Task:
Word for word, set down the lines from the one that contains "Where should I" through the final line of the data; no pictures belong in the copy.

Data provided:
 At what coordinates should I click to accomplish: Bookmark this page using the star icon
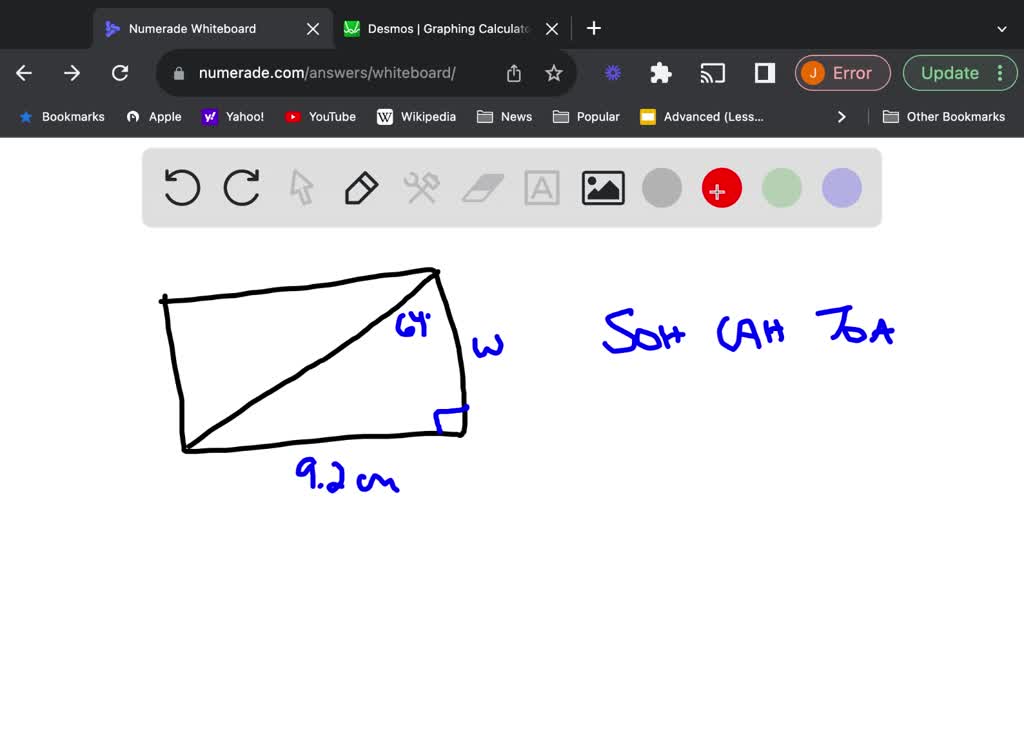click(x=554, y=73)
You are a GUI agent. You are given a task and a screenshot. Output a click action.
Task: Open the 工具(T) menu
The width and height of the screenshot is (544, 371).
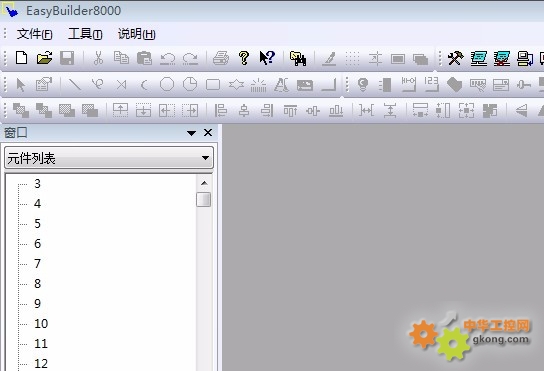[x=85, y=34]
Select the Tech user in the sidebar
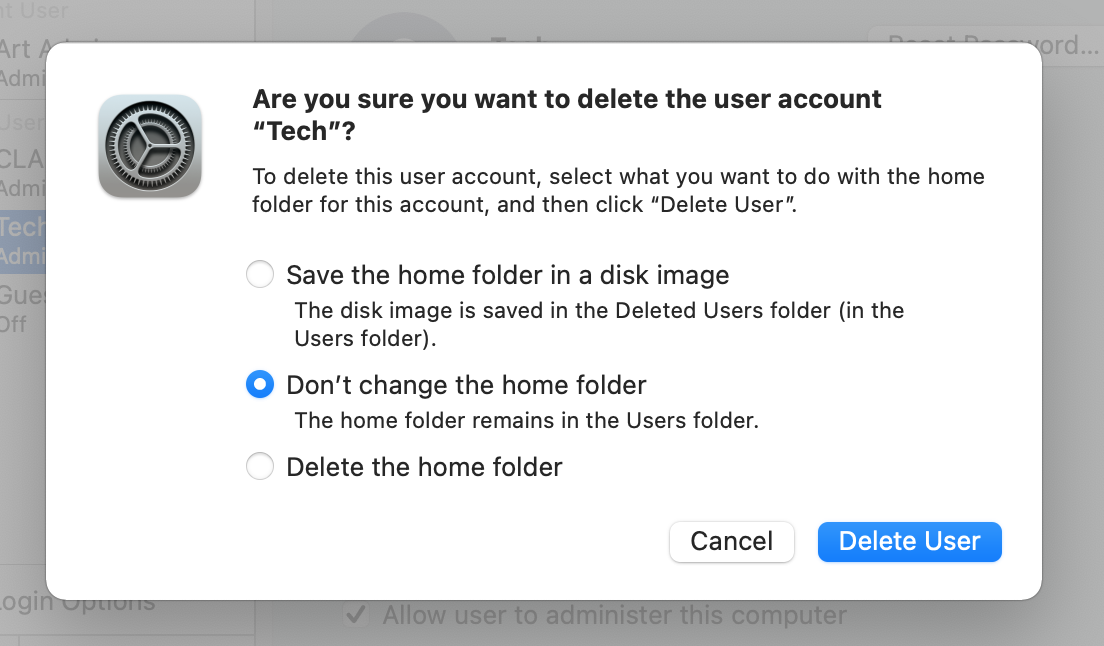The height and width of the screenshot is (646, 1104). 23,241
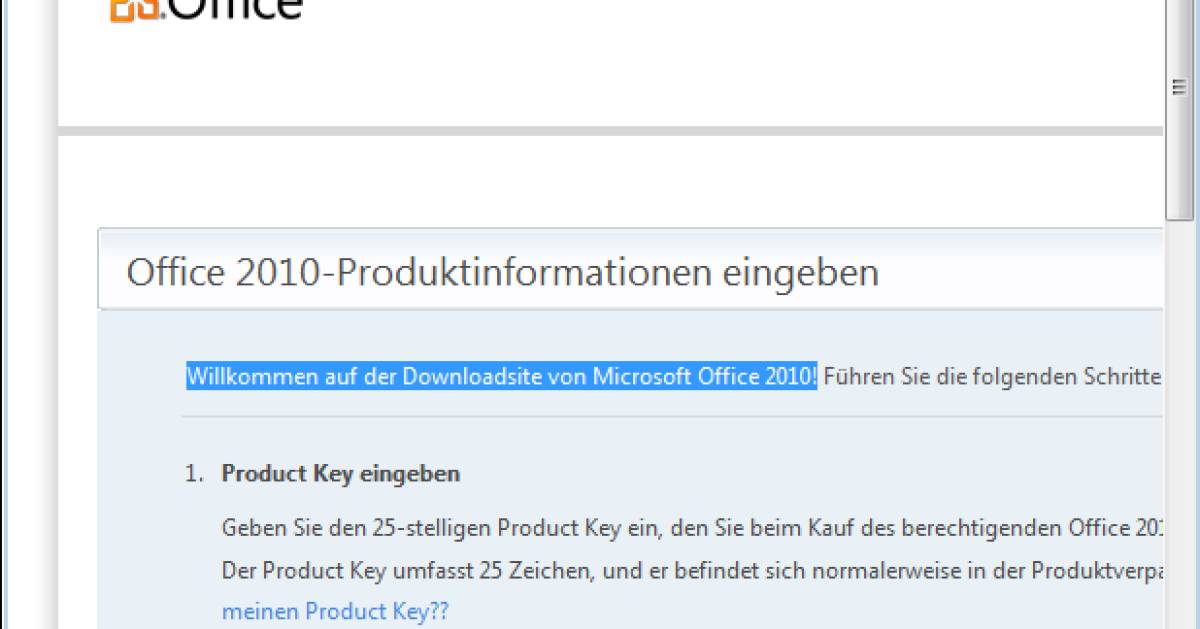Screen dimensions: 1200x629
Task: Click the left window border edge
Action: [x=5, y=314]

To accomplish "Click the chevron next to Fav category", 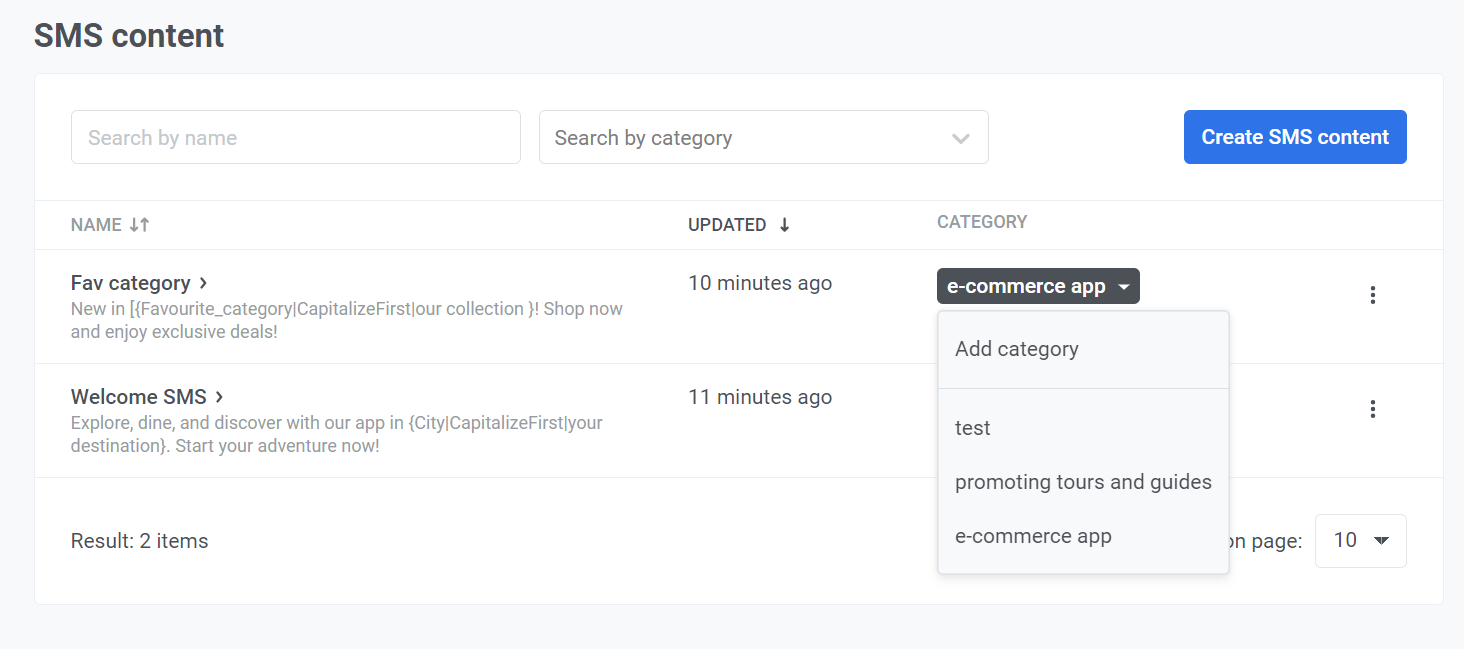I will [x=203, y=283].
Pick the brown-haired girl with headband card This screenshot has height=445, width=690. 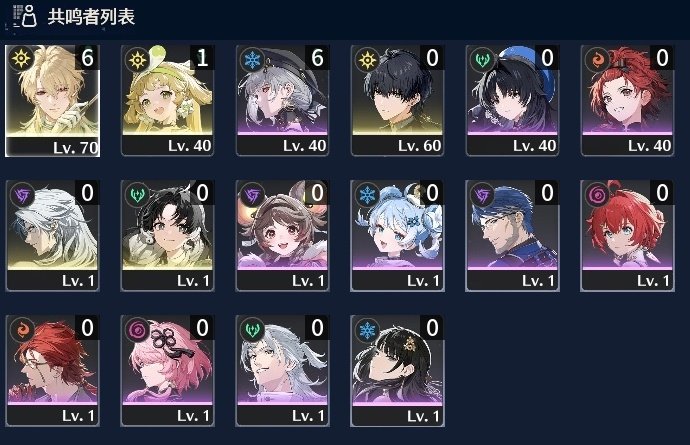click(x=283, y=236)
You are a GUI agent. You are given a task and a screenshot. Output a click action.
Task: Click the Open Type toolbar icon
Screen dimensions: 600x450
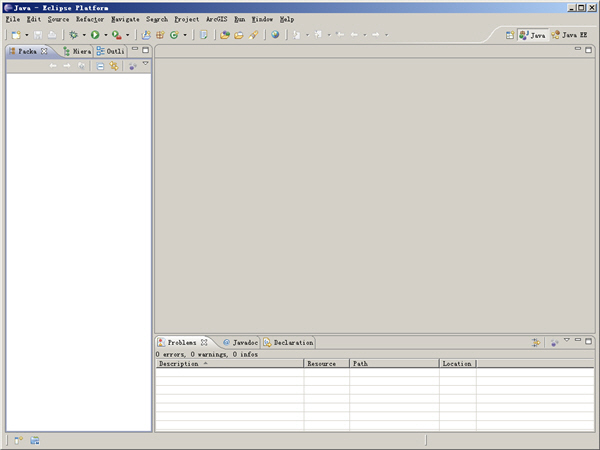coord(225,35)
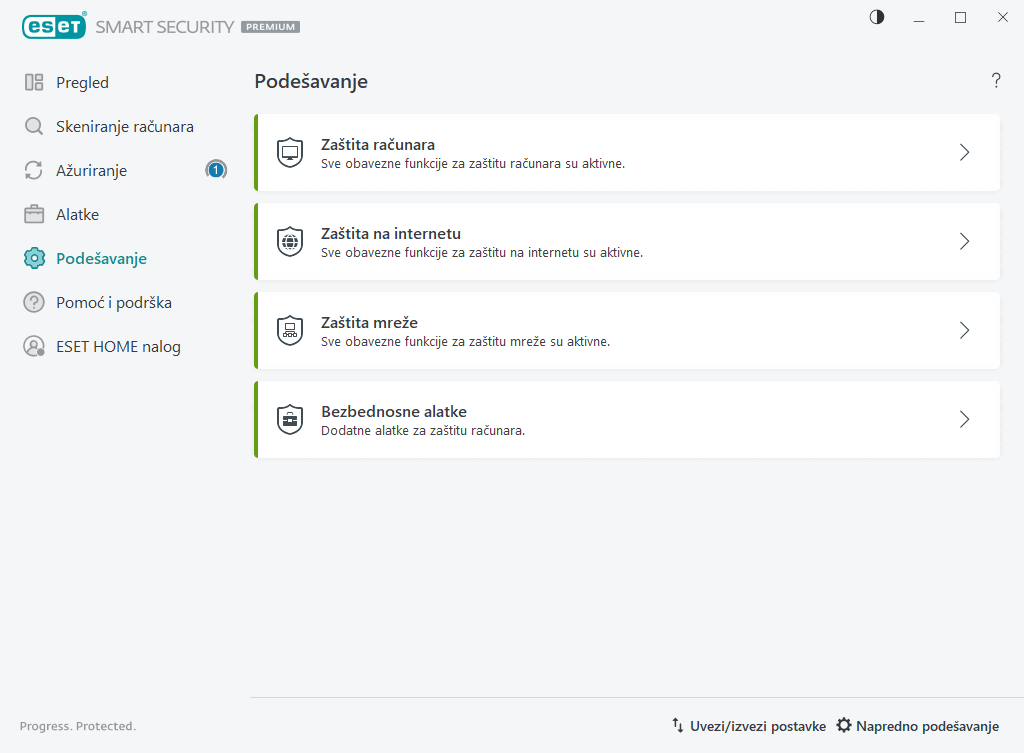Toggle the dark/light contrast mode
The width and height of the screenshot is (1024, 753).
877,17
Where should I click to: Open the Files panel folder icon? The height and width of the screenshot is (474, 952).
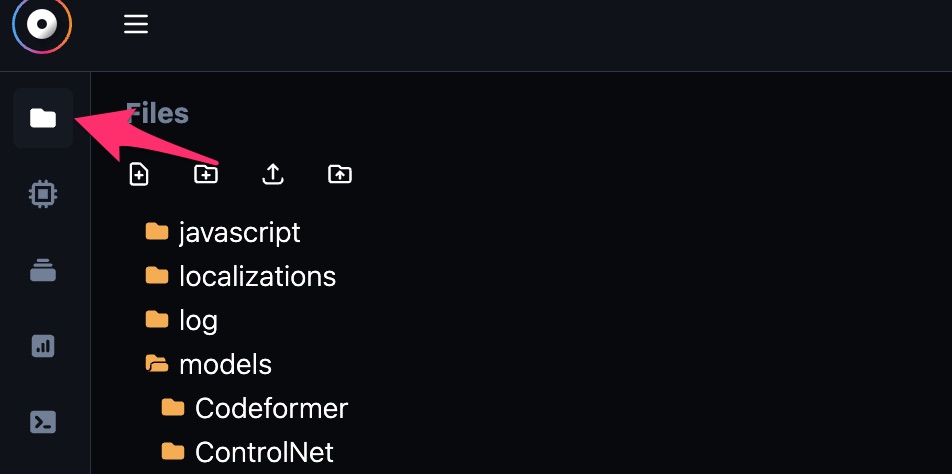[43, 118]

Answer area:
Where should I click to: Open the Files panel folder icon? The height and width of the screenshot is (474, 952).
[43, 118]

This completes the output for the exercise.